Beyond simply highlighting and sharpening the factors for the Committee to consider, the new E.O. signals a willingness on the part of the Biden administration to use executive action in the CFIUS and investment regulation space. As the prospects for Congressional action on outbound investment regulation appear to stall, the administration’s use of its own authority in this space is notable. Particularly given the apparent enthusiasm within the administration for an outbound investment regulation mechanism, the E.O. may preview one avenue to achieve that goal.
[1] The Exon-Florio statute, as amended, provides a list of factors that the Committee should consider when reviewing transactions for national security concerns. In addition, the statute permits the Committee to consider “such other factors as the President or the Committee may determine to be appropriate.” See 50 U.S.C. § 4565(f)(11).

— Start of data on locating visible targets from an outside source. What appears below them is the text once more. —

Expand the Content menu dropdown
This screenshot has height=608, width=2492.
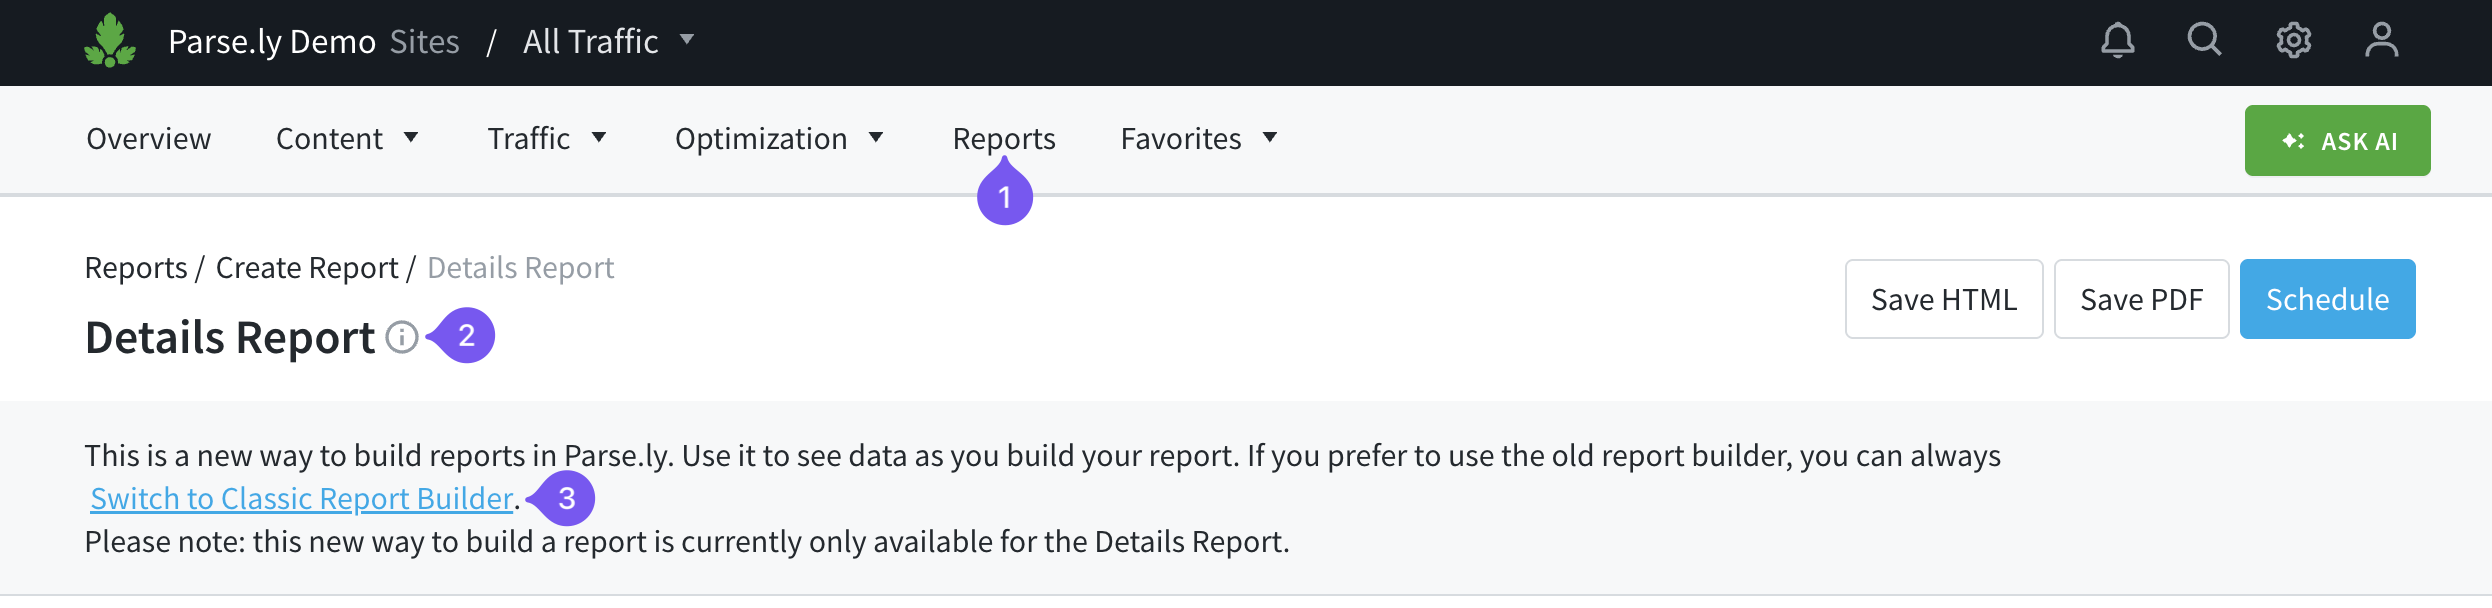347,139
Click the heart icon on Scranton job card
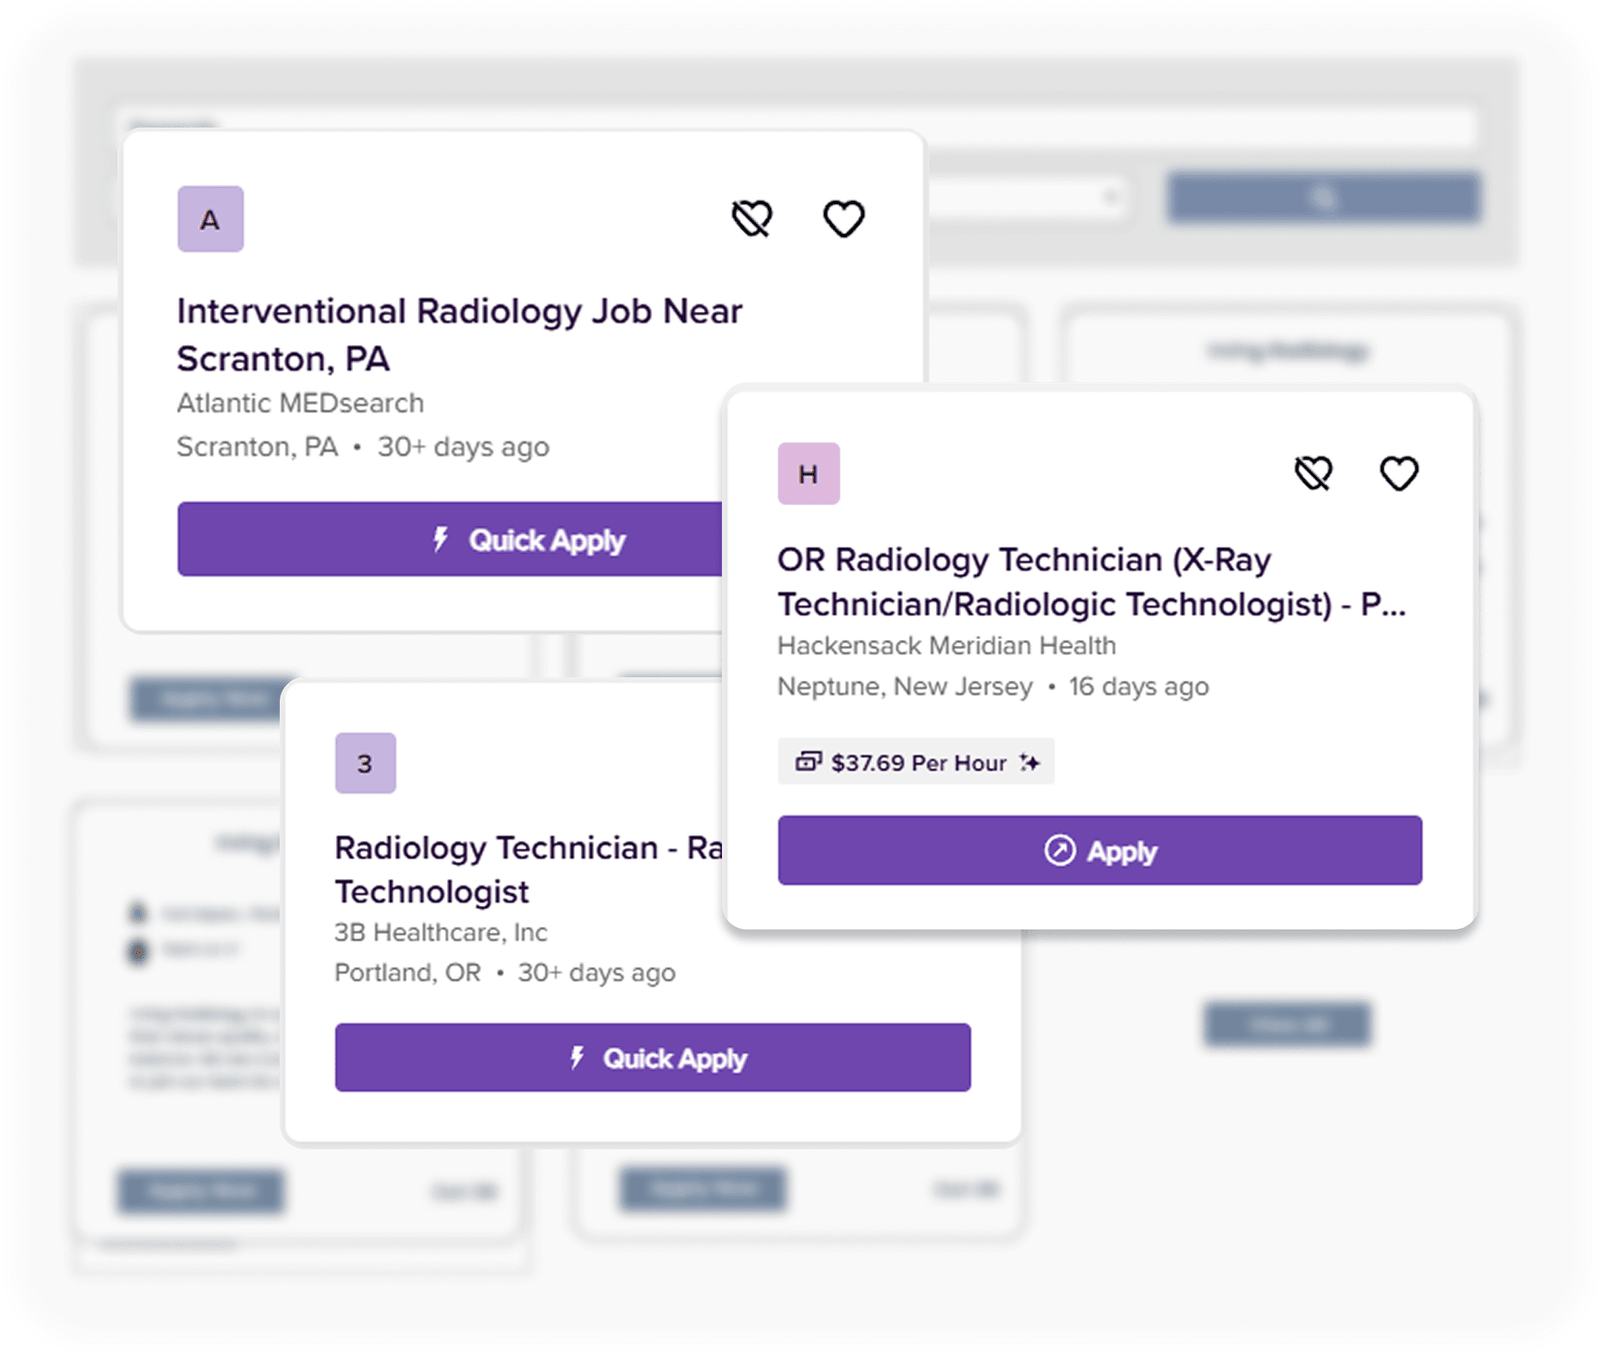 pyautogui.click(x=843, y=219)
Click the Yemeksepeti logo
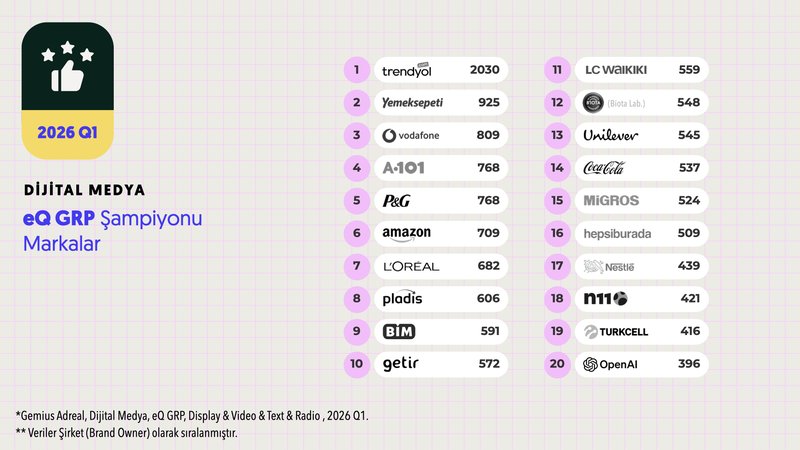This screenshot has width=800, height=450. point(412,103)
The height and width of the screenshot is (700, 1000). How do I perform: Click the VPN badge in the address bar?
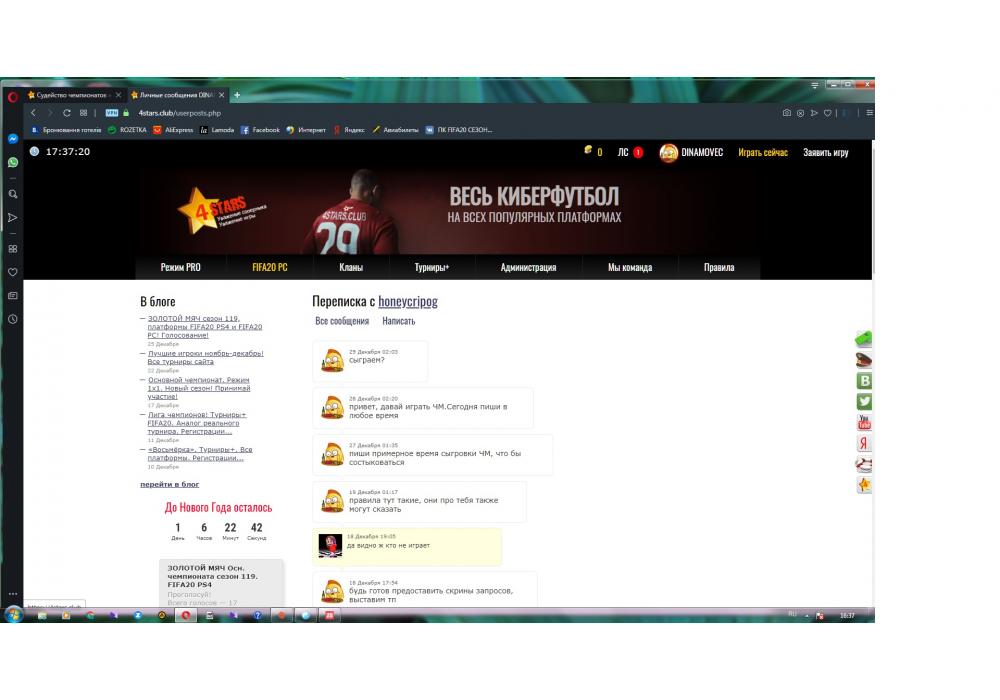click(112, 113)
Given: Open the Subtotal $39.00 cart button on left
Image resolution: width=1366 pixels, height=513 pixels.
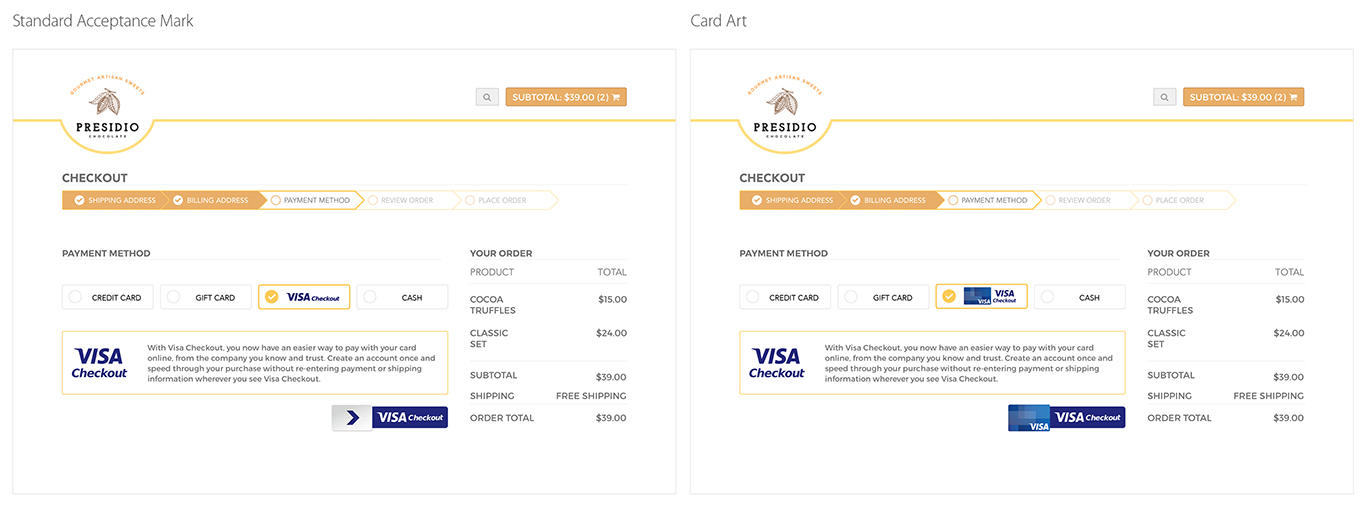Looking at the screenshot, I should (566, 97).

[3] It is not apparent from the text of the E.O. whether this list will be separate or different from the list of “Critical and Emerging Technologies” published by the National Science and Technology Council and used as a proxy for the “emerging and foundational technologies” referenced in the “critical technologies” definition.
[4] Sensitive personal data includes identifiable data that is maintained or collected by a U.S. business that (1) targets or tailors products or services to certain branches or agencies of the U.S. government; (2) has maintained or collected identifiable data within one or more of the 10 categories of identifiable data described specifically by CFIUS on greater than one million individuals at any point within the last 12 months; or (3) has a demonstrated business objective to maintain or collect data in one or more of the 10 categories of identifiable data specified by CFIUS on more than one million individuals and such data is an integrated part of the U.S. business’s primary products or services. See 31 C.F.R. § 800.241(a). Sensitive personal data also includes the results of an individual’s genetic tests, including any related genetic sequencing data, whenever such results constitute identifiable data. See 31 C.F.R. § 800.241(b).